→ **EXTRAIT À LIRE**
_ _ _ _ _ _ _

Texte du Brossard Éclair

ENTREVUE. Avec son spectacle Les passages secrets, Louis-Jean Cormier emprunte une tout autre avenue que celle des Grandes artères. Il propose un spectacle où il est seul sur scène, avec sa guitare électrique. Une prestation à des milles de l’image que le public peut se faire du spectacle solo.

«Ce n’est pas ce à quoi on s’attend, lance d’emblée le chanteur. Je ne suis pas seul, assis sur mon tabouret, avec un verre d’eau et ma guitare sèche. C’est un show rock, électrique, avec les projections vidéos débiles de Mathieu Roy!»

Louis-Jean Cormier avoue n’avoir connu jusqu’ici rien de «plus intense et sophistiqué» côté éclairages. «Finalement, c’est un super gros show», constate-t-il.

Sur scène, il savoure pleinement la «liberté absolue» que lui procure cette formule. Il revisite ses chansons, fait un tour du côté du répertoire de Karkwa ou des 12 hommes rapaillés, offre des inédits. Bref, il respecte son canevas de base… ou pas.

D’autant plus que ce tête-à-tête avec le public crée un lien particulièrement intime, grâce auquel le chanteur permet au public d’entrer dans sa bulle.

Et cette liberté n’entraîne aucun vertige, au contraire. «Je suis le maître à bord. Je me sens un peu nu, mais bien en même temps», image l’auteur-compositeur-interprète.

Ce plaisir du show solo lui est venu lorsque son ami Richard Séguin lui a demandé de venir faire une prestation à Saint-Venant.

«J’étais seul sur scène pendant une heure et demie. Ç’a été très spécial. Moi qui a toujours dit que j’étais un gars de band, j’ai découvert autre chose.»

Depuis quelques temps, il se produit dans de plus petites salles et «voit du pays». D’où l’idée des Passages secrets, comparativement aux Grandes artères de son dernier album. «C’est un spectacle quatre roues motrices; il permet de prendre les routes de campagne, il donne le goût de piquer à travers champs!»

Détour en France

Louis-Jean Cormier est de retour d’une courte tournée de spectacles en France, où il a offert Les grandes artères en version guitare, contrebasse et percussions. «C’était des arrangements solo, montés en trio. Ç’a apporté une nouvelle façon de jouer. On a trouvé ça vraiment l’fun», raconte-t-il.

Il retournera de l’autre côté de l’Atlantique à l’automne et y restera un an, notamment pour écrire.

_ _ _ _ _ _ _

→ **DONNÉES À EXAMINER**
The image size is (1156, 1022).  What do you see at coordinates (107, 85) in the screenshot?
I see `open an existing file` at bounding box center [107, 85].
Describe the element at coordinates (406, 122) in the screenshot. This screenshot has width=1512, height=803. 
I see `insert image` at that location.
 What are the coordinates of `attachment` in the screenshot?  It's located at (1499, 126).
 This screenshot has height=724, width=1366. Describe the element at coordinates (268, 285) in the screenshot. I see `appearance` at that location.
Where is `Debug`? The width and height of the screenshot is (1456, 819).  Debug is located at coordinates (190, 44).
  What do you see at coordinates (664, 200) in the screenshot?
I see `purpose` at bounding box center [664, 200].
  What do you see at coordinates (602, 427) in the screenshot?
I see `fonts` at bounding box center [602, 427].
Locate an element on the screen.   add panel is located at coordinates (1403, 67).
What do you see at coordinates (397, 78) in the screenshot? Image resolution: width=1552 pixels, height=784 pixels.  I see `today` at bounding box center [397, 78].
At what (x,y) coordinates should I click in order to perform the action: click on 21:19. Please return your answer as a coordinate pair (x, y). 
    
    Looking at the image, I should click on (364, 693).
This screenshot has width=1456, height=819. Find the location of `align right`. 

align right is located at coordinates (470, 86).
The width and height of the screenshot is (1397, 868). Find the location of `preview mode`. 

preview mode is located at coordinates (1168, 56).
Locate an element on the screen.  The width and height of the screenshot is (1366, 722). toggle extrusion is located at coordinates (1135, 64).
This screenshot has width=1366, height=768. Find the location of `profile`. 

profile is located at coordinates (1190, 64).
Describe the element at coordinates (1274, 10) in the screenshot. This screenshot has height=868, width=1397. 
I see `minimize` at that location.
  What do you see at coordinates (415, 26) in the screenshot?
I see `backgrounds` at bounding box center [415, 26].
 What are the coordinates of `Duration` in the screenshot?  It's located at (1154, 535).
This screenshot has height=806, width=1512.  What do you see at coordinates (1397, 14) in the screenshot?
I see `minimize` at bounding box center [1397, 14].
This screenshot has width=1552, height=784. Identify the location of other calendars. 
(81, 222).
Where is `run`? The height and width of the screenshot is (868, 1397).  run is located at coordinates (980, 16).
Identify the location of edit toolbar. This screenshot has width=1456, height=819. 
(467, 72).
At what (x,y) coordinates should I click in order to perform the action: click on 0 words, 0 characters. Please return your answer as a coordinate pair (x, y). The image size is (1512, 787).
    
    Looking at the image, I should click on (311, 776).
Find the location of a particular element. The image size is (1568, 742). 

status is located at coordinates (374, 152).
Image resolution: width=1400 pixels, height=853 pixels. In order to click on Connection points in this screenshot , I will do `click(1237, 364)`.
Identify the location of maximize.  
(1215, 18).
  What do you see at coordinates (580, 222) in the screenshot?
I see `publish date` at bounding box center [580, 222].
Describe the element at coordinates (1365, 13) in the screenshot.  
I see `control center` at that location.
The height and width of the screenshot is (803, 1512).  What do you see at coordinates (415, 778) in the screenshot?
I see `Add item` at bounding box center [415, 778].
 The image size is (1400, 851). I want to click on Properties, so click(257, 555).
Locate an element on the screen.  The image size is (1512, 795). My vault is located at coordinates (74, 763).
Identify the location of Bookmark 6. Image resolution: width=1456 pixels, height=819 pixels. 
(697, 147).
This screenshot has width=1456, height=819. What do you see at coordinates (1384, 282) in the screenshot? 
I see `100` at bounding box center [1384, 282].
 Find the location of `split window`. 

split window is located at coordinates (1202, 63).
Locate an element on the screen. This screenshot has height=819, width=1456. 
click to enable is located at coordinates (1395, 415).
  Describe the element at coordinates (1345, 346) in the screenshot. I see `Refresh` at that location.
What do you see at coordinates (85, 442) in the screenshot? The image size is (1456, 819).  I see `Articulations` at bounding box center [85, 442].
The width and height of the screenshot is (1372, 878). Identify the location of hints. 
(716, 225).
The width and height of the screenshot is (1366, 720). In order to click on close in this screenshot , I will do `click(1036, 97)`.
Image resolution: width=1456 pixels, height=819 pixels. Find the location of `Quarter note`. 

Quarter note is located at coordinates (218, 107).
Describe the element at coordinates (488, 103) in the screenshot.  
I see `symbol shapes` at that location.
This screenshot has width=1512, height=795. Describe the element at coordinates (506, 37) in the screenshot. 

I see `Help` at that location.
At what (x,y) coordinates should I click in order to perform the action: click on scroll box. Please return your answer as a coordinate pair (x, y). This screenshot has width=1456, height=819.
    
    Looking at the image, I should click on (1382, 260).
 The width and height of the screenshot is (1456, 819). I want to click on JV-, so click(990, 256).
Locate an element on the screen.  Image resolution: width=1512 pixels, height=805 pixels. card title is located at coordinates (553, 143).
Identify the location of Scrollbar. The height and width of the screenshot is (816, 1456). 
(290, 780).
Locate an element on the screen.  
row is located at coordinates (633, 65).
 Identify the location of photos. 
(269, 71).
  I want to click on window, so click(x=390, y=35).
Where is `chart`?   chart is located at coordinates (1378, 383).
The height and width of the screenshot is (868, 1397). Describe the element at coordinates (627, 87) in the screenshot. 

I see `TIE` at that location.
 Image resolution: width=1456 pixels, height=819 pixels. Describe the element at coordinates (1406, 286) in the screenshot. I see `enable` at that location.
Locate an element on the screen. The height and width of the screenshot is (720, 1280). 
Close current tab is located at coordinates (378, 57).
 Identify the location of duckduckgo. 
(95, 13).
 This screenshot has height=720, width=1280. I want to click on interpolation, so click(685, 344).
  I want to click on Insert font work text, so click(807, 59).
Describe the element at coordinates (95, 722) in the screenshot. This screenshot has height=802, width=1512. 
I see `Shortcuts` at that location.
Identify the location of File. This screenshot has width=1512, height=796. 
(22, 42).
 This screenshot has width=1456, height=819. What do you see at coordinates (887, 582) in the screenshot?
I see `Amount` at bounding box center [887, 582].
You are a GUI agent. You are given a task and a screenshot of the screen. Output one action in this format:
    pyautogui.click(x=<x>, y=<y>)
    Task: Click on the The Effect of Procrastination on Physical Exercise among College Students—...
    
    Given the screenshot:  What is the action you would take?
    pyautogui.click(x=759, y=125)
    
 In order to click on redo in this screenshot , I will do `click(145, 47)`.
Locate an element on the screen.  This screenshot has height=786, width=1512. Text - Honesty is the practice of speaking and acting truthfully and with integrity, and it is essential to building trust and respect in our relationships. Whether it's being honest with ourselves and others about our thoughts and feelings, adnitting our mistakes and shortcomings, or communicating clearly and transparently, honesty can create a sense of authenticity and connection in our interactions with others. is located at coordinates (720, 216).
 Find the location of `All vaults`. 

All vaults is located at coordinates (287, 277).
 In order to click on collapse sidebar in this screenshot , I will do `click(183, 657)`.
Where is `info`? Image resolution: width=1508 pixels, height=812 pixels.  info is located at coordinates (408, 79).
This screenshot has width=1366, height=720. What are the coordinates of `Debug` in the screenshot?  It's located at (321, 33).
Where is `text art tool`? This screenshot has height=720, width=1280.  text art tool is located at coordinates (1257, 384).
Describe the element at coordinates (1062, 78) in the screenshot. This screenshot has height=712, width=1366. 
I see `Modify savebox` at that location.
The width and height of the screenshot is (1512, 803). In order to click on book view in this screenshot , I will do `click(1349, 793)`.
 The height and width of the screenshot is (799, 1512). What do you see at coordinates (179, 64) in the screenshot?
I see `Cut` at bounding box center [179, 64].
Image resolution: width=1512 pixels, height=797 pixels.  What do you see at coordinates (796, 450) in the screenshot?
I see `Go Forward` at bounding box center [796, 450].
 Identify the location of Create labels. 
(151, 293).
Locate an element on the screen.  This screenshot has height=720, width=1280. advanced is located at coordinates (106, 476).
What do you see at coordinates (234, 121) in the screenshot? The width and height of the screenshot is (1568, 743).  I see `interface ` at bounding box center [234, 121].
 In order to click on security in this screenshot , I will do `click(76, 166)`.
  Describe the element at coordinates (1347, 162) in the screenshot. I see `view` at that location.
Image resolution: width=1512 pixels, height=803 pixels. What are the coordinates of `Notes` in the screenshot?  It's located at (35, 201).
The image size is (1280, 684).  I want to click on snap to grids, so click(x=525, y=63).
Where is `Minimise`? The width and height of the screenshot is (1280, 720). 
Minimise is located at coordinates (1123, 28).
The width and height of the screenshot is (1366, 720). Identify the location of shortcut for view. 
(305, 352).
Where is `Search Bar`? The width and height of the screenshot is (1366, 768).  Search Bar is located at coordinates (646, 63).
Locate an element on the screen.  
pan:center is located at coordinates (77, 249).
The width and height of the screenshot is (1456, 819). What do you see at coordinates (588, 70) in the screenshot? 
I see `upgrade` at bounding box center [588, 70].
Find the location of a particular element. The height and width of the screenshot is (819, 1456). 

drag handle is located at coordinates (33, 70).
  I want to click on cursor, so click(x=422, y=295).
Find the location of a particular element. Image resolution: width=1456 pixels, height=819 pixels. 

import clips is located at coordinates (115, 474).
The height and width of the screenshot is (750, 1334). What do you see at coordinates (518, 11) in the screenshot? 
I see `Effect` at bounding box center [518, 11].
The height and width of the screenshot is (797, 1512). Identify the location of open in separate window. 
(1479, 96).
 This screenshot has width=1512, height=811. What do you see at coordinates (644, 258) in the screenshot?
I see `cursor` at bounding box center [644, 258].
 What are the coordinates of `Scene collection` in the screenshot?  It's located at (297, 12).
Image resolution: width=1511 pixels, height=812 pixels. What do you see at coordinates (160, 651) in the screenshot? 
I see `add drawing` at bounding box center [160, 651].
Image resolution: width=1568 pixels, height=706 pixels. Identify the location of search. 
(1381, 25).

_ _ _ _ _ _ _

→ **CONSIGNES DE TRAVAIL**
1: Recopiez fidèlement le passage de l'entrevue avec Louis-Jean Cormier, en commençant par « Détour en France » et en poursuivant jusqu'à « notamment pour écrire. ».
2: Dans l'entrevue avec Louis-Jean Cormier, qui a invité le chanteur à venir faire une prestation à Saint-Venant ?
3: Poursuivez l'entrevue avec Louis-Jean Cormier après sa dernière phrase.
Les lignes ne sont d'aucune utilité pour ce travail.

→ **RÉPONSES ATTENDUES**
1:
Détour en France

Louis-Jean Cormier est de retour d’une courte tournée de spectacles en France, où il a offert Les grandes artères en version guitare, contrebasse et percussions. «C’était des arrangements solo, montés en trio. Ç’a apporté une nouvelle façon de jouer. On a trouvé ça vraiment l’fun», raconte-t-il.

Il retournera de l’autre côté de l’Atlantique à l’automne et y restera un an, notamment pour écrire.

2: Son ami Richard Séguin.

3:
Jongler avec les idées et les chansons

Aux yeux de celui qui a occupé le siège de juge à La Voix le temps d’une saison, ses divers projets de réalisations – avec Marie-Pier Arthur, Lisa Leblanc, David Marin – lui donnent un regard différent sur son propre matériel.

«Faire de la réalisation, c’est comme un stage linguistique, compare-t-il. J’adore jongler avec les idées, que ce soit celles des autres ou les miennes. Quand un artiste vient te voir, te montre son matériel et dis «sers-toi», c’est hyper excitant! Et la direction artistique est la partie que j’aime le plus: ce que l’artiste fait de mieux, on va l’apporter à son maximum.»

À l’image de ce contact inspirant avec d’autres œuvres, Louis-Jean Cormier semble participer à cet élan qui amène plusieurs artistes d’aujourd’hui à mettre leur couleur sur des succès des décennies passées.

Le chanteur est l’initiateur de l’émission Microphone diffusée à Télé-Québec, qui invite des artistes à collaborer ensemble et à revisiter des classiques de la chanson. Il a également réinterprété Ce soir l’amour est dans tes yeux de Martine St-Clair ou encore Complots d’enfants, de Félix Leclerc.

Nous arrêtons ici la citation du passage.